Par le mandat de gestion, le gestionnaire s’engage à accomplir les missions prévues dans ce contrat. Il doit donc respecter son engagement durant la période de préavis. Ainsi, il doit effectuer les tâches qu’on lui a confiées pendant ce temps. Il sera libéré de son engagement à l’arrivée du terme du mandat.

Par ailleurs, aucune des deux parties n’a le droit de résilier le contrat jusqu’à la date d’anniversaire de celui-ci, sauf en cas de faute grave ou de changement de l’administrateur.

  • Les obligations du propriétaire vis-à-vis du locataire

Après la dissolution du contrat de gestion locative, ce sera le propriétaire qui s’occupera de la gestion de son immeuble, ou bien il confiera cette mission à un nouveau gestionnaire. Quoi qu’il en soit, puisque l’administrateur du bien a changé, le mandant a l’obligation d’informer les locataires de ce changement. Il est également obligé de récupérer les dossiers afférents au logement en cours de traitement (litiges éventuels, retards, etc.)

Il doit aussi demander au locataire de modifier le destinataire du loyer qu’il paie. Il doit lui donner les coordonnées du nouveau gestionnaire qui est en charge du bien. Par contre, il ne doit, en aucun cas, changer les rapports contractuels entre lui et ses locataires. Ainsi, il ne pourra pas profiter de la situation pour augmenter le loyer, résilier le contrat de bail du locataire, …

Enfin, en parlant du locataire, le propriétaire mandant doit se souvenir de récupérer le dépôt de garantie déposé par le locataire à l’administrateur de biens quand celui-ci était encore en fonction.

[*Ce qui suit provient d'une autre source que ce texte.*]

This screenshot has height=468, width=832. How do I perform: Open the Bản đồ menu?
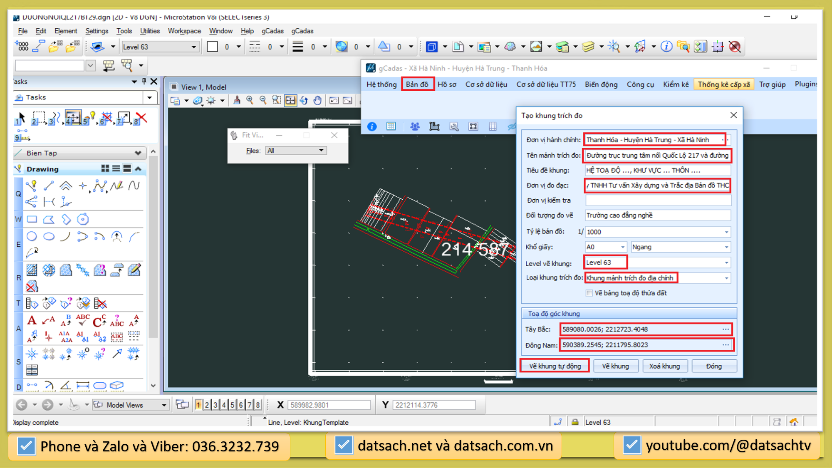point(417,84)
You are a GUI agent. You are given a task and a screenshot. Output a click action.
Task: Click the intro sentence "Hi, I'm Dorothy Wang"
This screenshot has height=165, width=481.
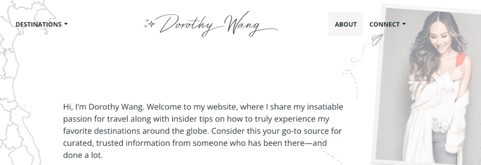click(x=104, y=107)
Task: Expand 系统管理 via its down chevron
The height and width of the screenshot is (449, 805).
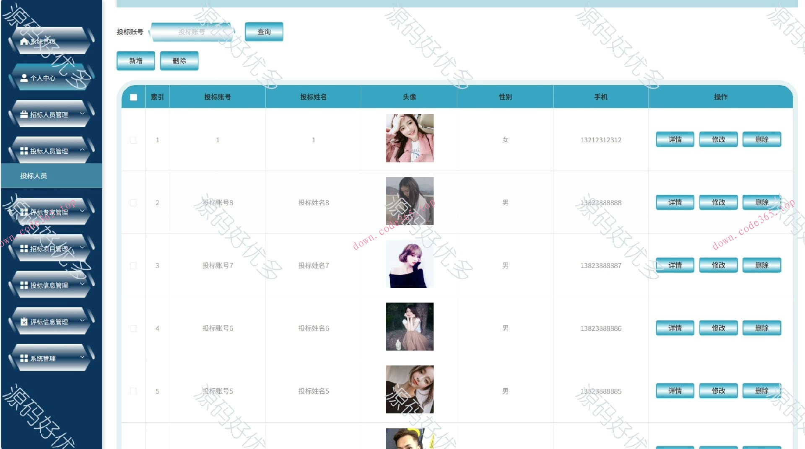Action: (x=82, y=357)
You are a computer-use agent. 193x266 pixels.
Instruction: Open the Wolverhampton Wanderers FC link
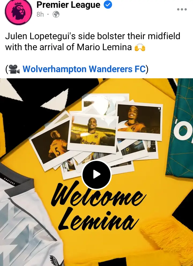tap(84, 69)
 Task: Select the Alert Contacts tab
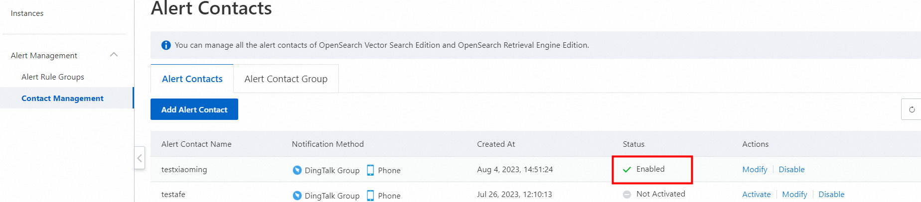192,79
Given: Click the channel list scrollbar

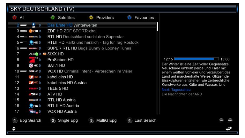Looking at the screenshot, I should click(157, 68).
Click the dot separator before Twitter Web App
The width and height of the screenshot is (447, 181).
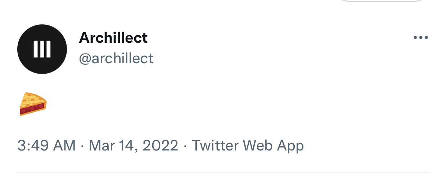click(185, 146)
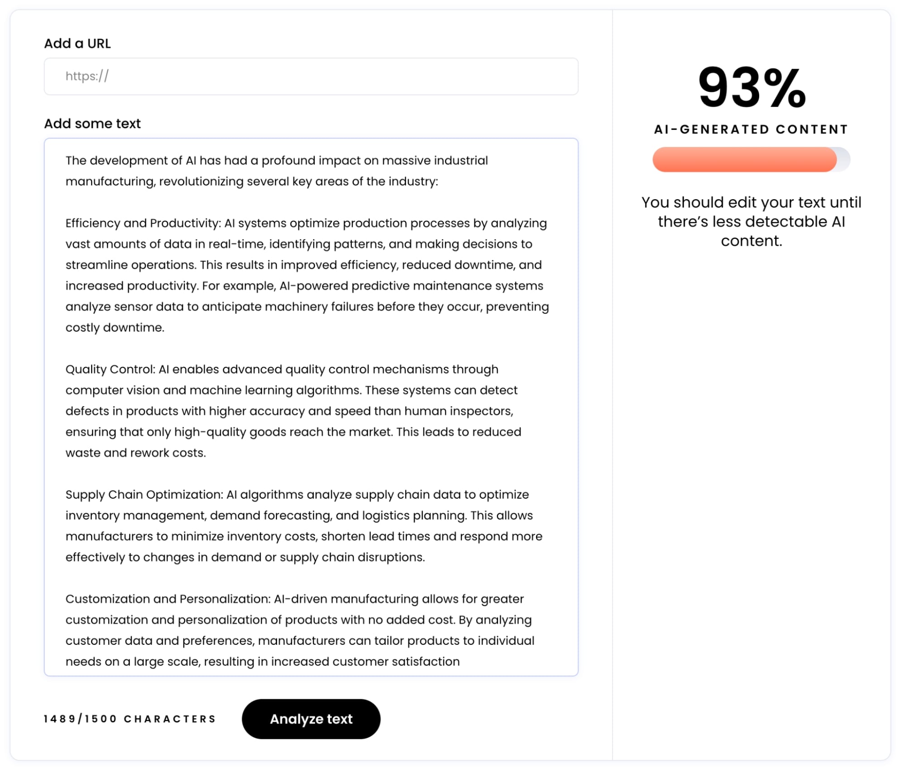Place cursor at "Customization and Personalization:" paragraph start
Screen dimensions: 905x771
coord(67,599)
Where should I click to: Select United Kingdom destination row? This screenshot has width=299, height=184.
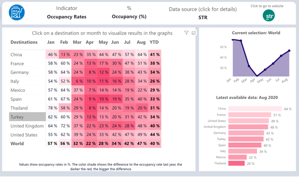point(27,126)
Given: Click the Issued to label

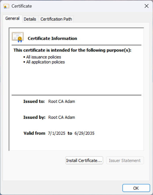Looking at the screenshot, I should [34, 102].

  • Les obligations du mandataire

Le mandat de gestion est résilié, la conséquence de cette résiliation pour le mandataire est simple : il ne pourra plus prétendre être le gestionnaire du bien immobilier en question. Cependant, il pourrait être indemnisé selon la cause de la résiliation.

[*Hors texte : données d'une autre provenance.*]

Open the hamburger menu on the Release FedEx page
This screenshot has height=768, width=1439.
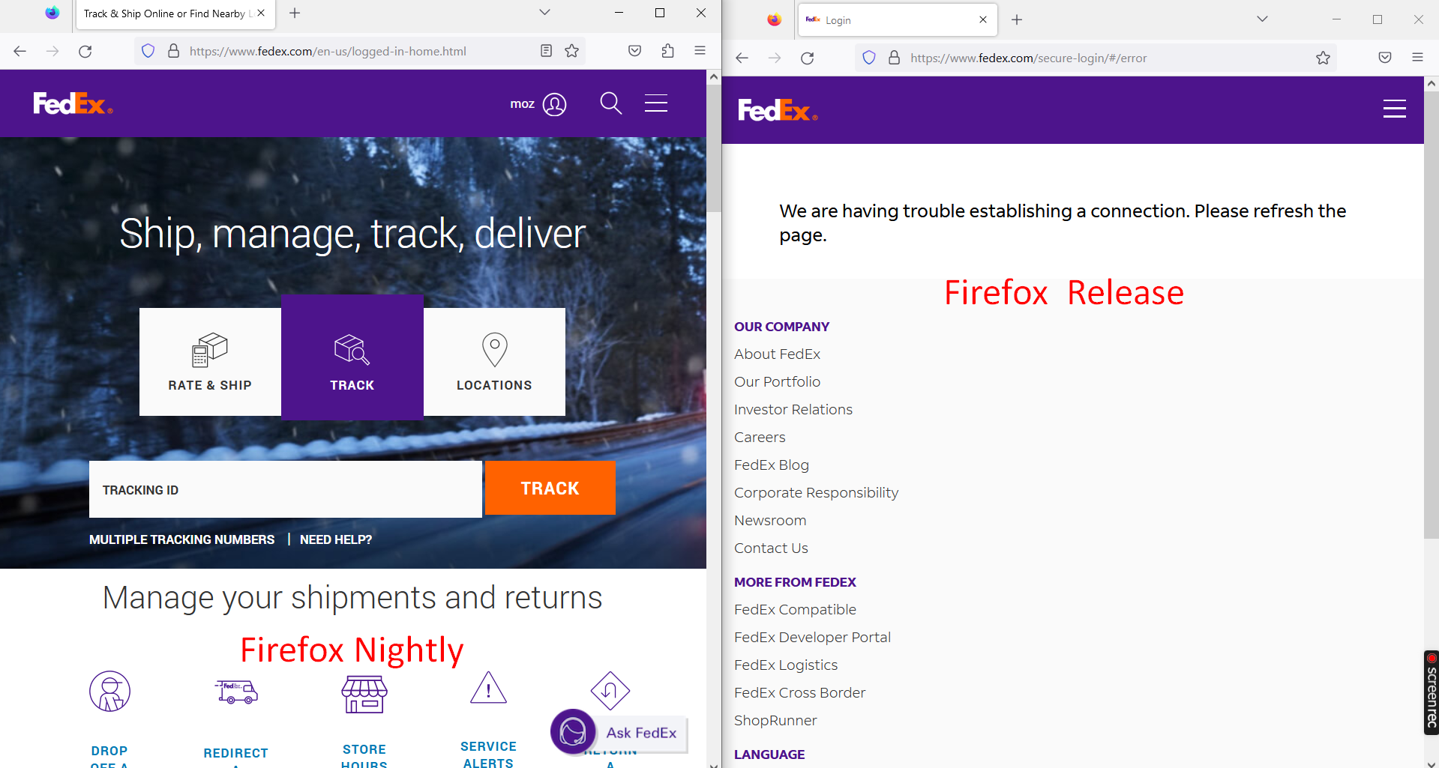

Il est porté à votre information qu’en l’existence d’une clause stipulant qu’il n’y aura pas d’indemnisation en cas de vente du bien par le propriétaire, le mandataire ne pourra pas demander une indemnisation si jamais cette situation survient.

Le mandataire restera toujours responsable des éventuelles irrégularités et fautes commises dans le cadre de ses fonctions, tant vis-à-vis des tiers que le mandant. Et cela, même après la résiliation du contrat de gestion. Néanmoins, la faute qu’il a commis sera jugée moins strictement, selon que le mandat en question a été onéreux (que le mandataire a reçu de l’argent en guise de rémunération) ou gratuit.